■ Data shown
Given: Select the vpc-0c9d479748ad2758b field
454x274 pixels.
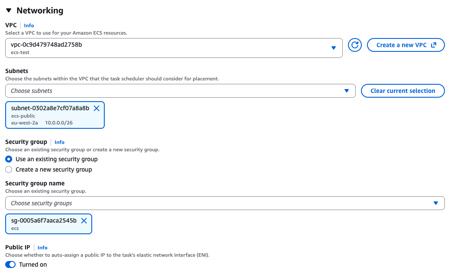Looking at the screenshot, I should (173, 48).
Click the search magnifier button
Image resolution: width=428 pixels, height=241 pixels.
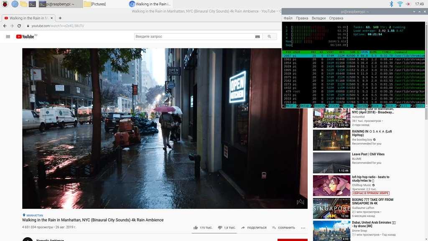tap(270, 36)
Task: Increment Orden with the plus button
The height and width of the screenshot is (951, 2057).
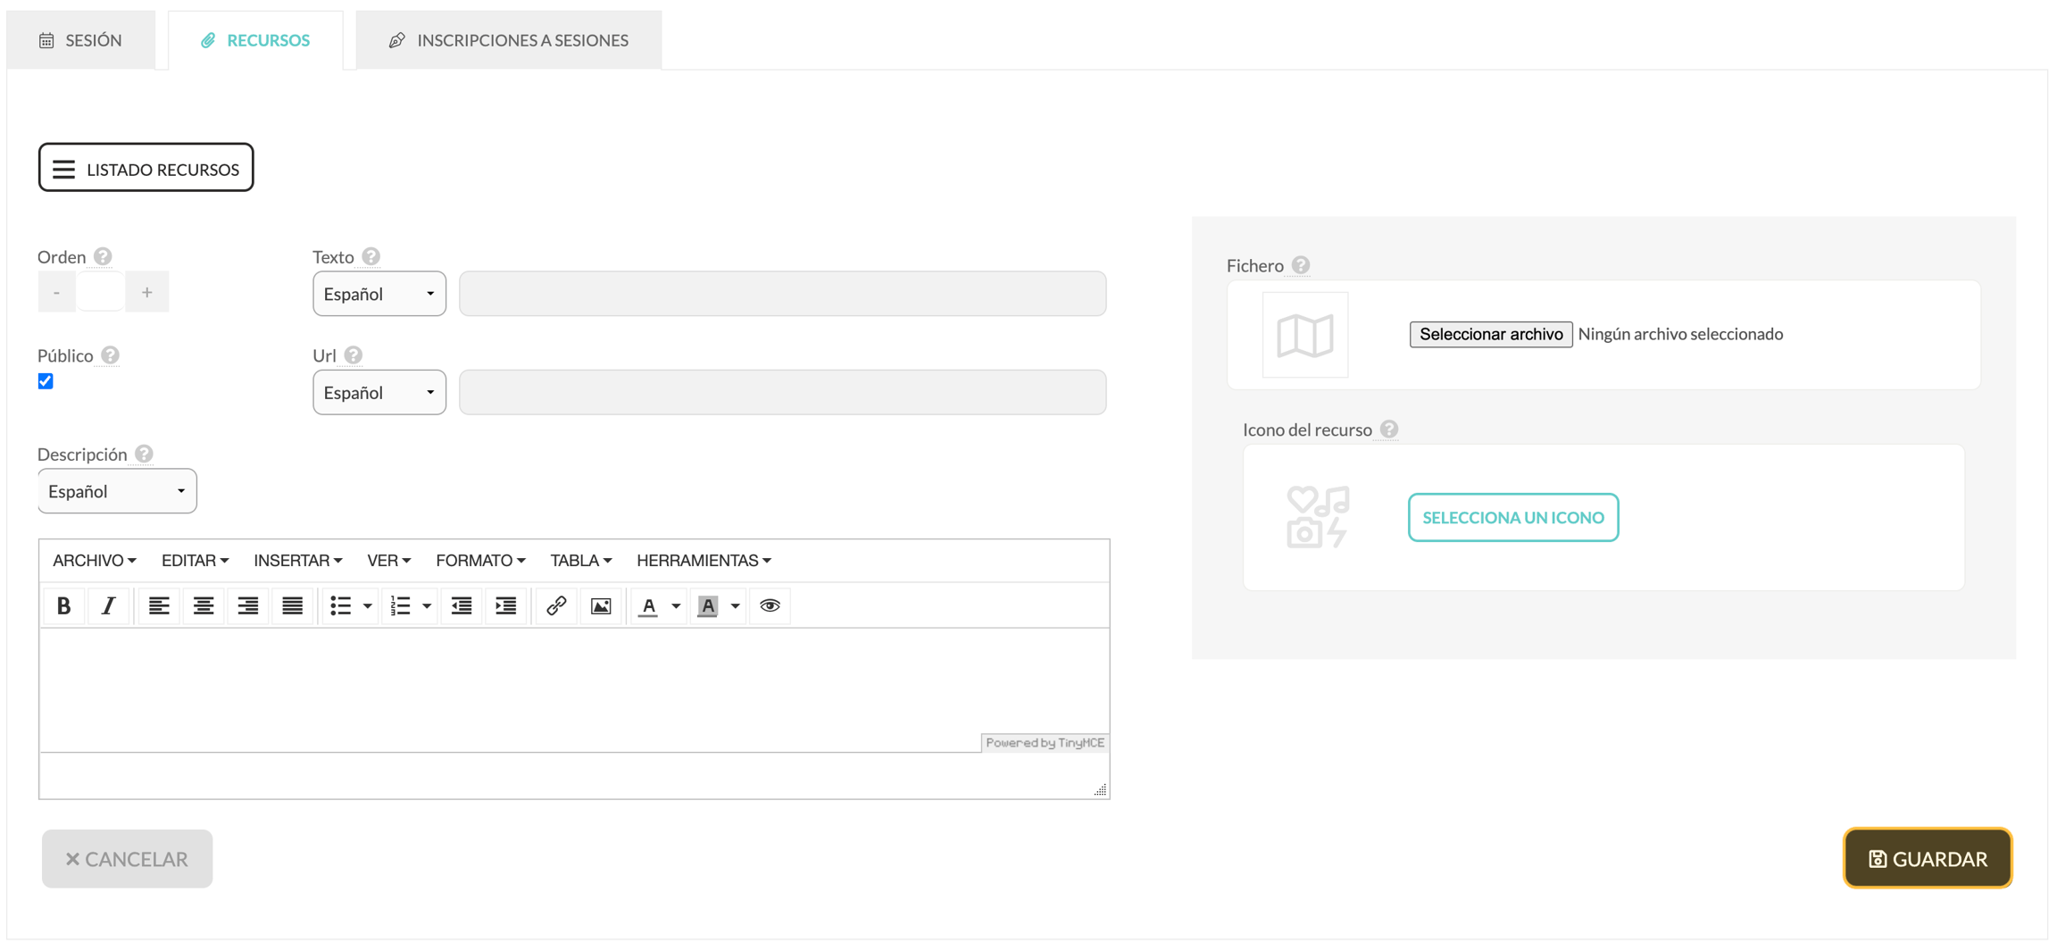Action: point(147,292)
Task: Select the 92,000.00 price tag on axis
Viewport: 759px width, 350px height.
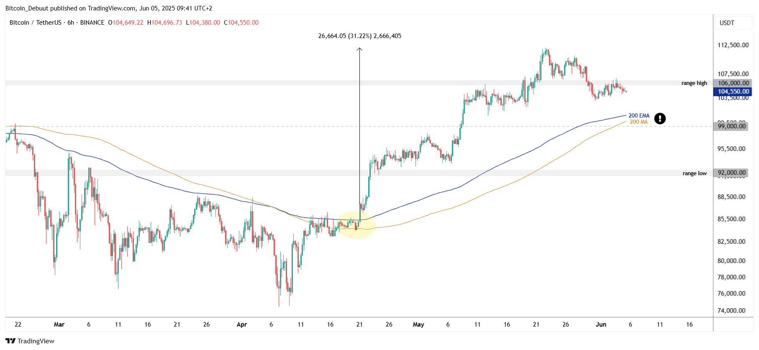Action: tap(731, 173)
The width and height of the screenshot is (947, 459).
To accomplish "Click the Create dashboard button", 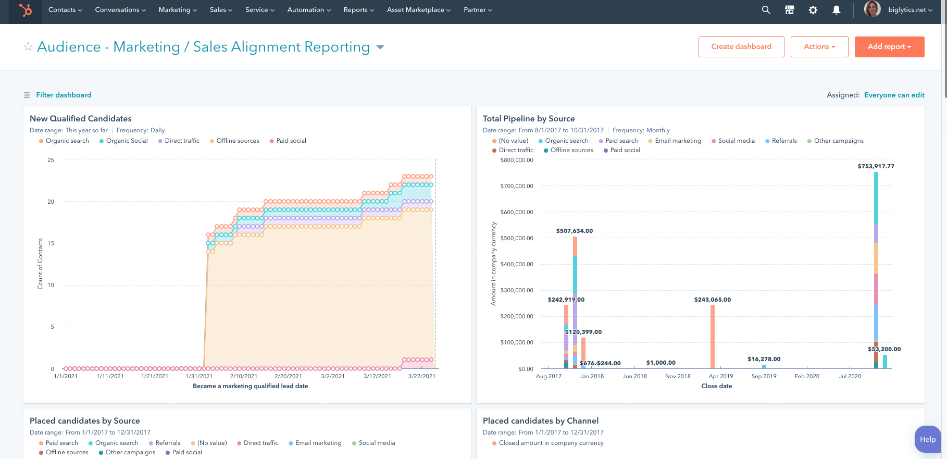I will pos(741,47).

■ The task
Your task is to reproduce the entries above word for word, from the first line through the line with "The width and", and please leave out any pictures.

■ Expected output
Given: Select the vpc-0c9d479748ad2758b field
454x274 pixels.
Looking at the screenshot, I should (173, 48).
Click the search magnifier button
Image resolution: width=428 pixels, height=241 pixels.
tap(270, 36)
Task: Increment Orden with the plus button
The height and width of the screenshot is (951, 2057).
Action: point(147,292)
Task: Select the 92,000.00 price tag on axis
Viewport: 759px width, 350px height.
Action: tap(731, 173)
The width and height of the screenshot is (947, 459).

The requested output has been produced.